ENTRIES PROVIDED -
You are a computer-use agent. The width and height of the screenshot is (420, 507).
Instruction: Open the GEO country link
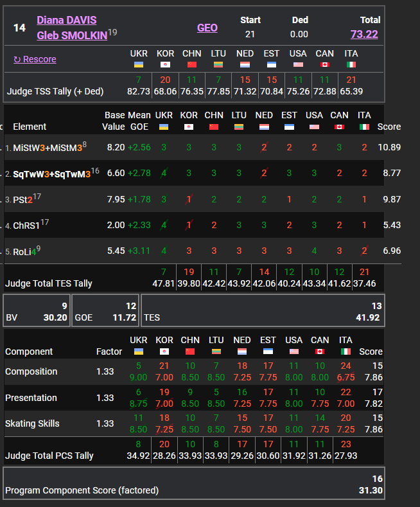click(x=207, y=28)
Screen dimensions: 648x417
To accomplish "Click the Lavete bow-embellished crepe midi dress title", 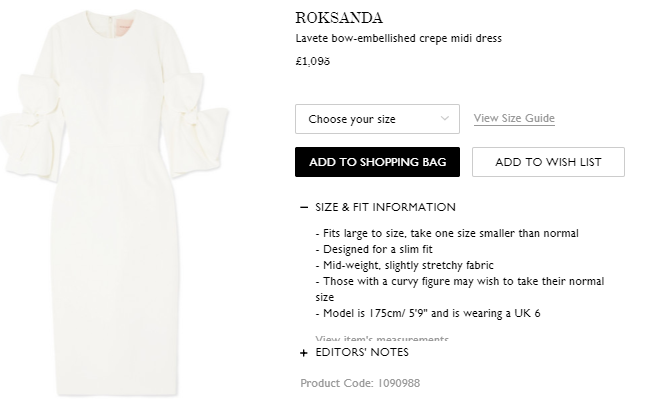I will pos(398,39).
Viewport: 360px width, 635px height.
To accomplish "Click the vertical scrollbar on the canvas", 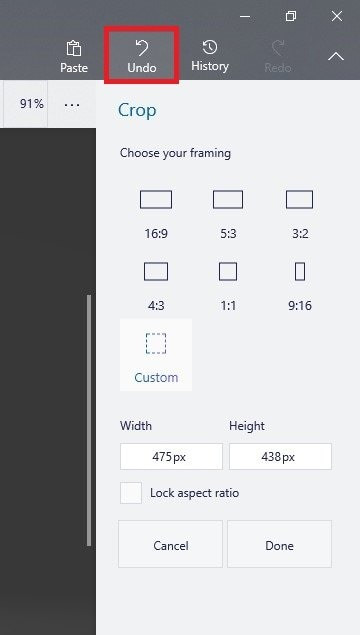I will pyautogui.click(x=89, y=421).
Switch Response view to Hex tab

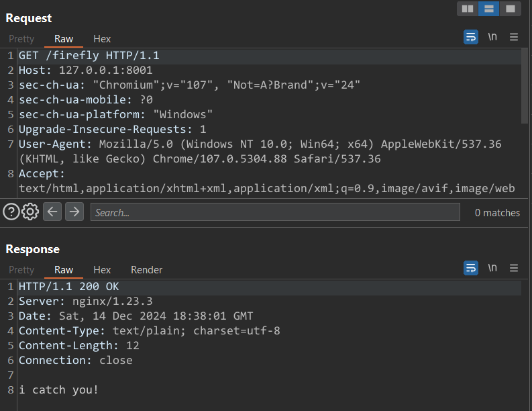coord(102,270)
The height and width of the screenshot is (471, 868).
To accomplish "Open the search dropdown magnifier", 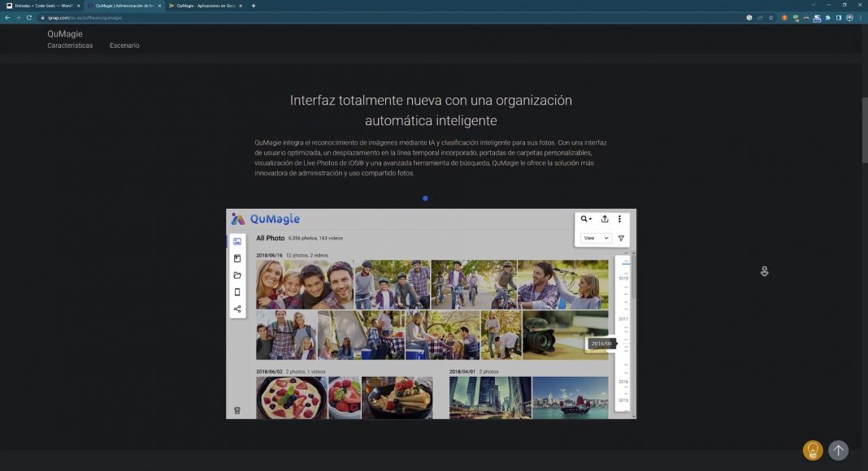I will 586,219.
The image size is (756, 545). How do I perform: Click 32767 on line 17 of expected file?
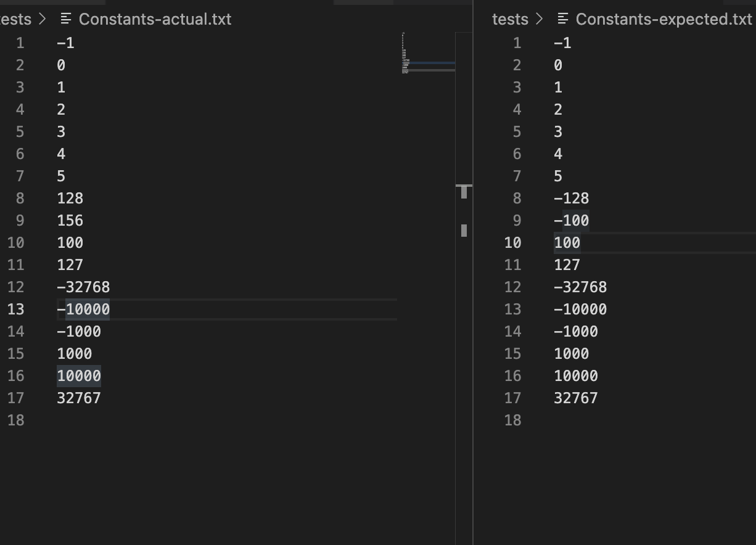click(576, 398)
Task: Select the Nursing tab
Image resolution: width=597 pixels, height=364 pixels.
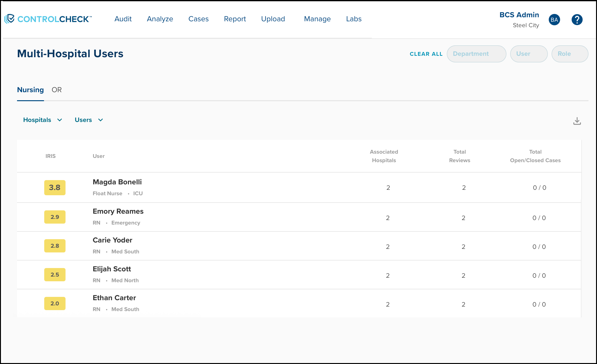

TO BE DONE - Pick out every line of the data above that contains the string "width".

EXPECTED ANSWER -
You are a computer-use agent. The width and height of the screenshot is (420, 507).
Viewport: 360px width, 635px height.
The height and width of the screenshot is (471, 868).
Image resolution: width=597 pixels, height=364 pixels.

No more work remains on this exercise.